* [SUPPLIED RECORDS]:
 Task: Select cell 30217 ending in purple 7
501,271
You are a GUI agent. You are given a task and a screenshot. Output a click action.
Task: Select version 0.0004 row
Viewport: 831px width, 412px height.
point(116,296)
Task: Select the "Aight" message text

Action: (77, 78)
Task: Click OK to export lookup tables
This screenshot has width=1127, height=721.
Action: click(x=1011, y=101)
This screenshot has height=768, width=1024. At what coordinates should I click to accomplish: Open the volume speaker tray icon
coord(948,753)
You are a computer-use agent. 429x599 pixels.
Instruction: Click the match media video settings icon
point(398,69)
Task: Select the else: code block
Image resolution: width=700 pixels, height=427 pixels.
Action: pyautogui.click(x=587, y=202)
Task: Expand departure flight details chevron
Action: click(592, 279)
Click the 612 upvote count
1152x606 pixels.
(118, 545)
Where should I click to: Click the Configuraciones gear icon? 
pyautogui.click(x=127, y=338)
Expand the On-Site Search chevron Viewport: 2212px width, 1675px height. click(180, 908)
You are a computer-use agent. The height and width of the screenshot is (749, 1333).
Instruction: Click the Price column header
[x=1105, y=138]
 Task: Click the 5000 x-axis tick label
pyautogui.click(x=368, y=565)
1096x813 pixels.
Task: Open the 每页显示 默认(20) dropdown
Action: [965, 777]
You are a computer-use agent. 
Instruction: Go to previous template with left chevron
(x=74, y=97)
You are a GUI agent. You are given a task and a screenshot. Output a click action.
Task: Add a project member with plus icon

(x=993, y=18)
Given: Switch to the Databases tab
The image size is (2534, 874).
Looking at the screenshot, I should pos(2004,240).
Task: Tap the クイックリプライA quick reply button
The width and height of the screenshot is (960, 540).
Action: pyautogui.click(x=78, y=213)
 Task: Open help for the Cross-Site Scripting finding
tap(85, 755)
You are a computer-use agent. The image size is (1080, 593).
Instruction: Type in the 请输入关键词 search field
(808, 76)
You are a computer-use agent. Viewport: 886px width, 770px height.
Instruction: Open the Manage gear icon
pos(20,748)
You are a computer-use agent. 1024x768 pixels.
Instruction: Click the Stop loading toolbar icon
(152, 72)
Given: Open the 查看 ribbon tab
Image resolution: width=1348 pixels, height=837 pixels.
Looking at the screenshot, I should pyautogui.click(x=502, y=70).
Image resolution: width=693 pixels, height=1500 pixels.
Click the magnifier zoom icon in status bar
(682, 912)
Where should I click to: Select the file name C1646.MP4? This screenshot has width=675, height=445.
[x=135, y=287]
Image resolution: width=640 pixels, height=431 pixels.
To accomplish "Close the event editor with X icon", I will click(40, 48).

* [WHAT YOU SHOULD DO]:
Write out the lines above, from the first one through the line containing "Looking at the screenshot, I should pos(2004,240).", both ends included.

* [SOLVED EXERCISE]:
 Task: Select cell 30217 ending in purple 7
501,271
You are a GUI agent. You are given a task and a screenshot. Output a click action.
Task: Select version 0.0004 row
Viewport: 831px width, 412px height.
point(116,296)
Task: Select the "Aight" message text

Action: (77, 78)
Task: Click OK to export lookup tables
This screenshot has width=1127, height=721.
Action: click(x=1011, y=101)
This screenshot has height=768, width=1024. At what coordinates should I click to accomplish: Open the volume speaker tray icon
coord(948,753)
You are a computer-use agent. 429x599 pixels.
Instruction: Click the match media video settings icon
point(398,69)
Task: Select the else: code block
Image resolution: width=700 pixels, height=427 pixels.
Action: pyautogui.click(x=587, y=202)
Task: Expand departure flight details chevron
Action: click(592, 279)
Click the 612 upvote count
1152x606 pixels.
(118, 545)
Where should I click to: Click the Configuraciones gear icon? 
pyautogui.click(x=127, y=338)
Expand the On-Site Search chevron Viewport: 2212px width, 1675px height. click(180, 908)
You are a computer-use agent. The height and width of the screenshot is (749, 1333).
Instruction: Click the Price column header
[x=1105, y=138]
 Task: Click the 5000 x-axis tick label
pyautogui.click(x=368, y=565)
1096x813 pixels.
Task: Open the 每页显示 默认(20) dropdown
Action: [965, 777]
You are a computer-use agent. 
Instruction: Go to previous template with left chevron
(x=74, y=97)
You are a GUI agent. You are given a task and a screenshot. Output a click action.
Task: Add a project member with plus icon

(x=993, y=18)
Given: Switch to the Databases tab
The image size is (2534, 874).
Looking at the screenshot, I should pos(2004,240).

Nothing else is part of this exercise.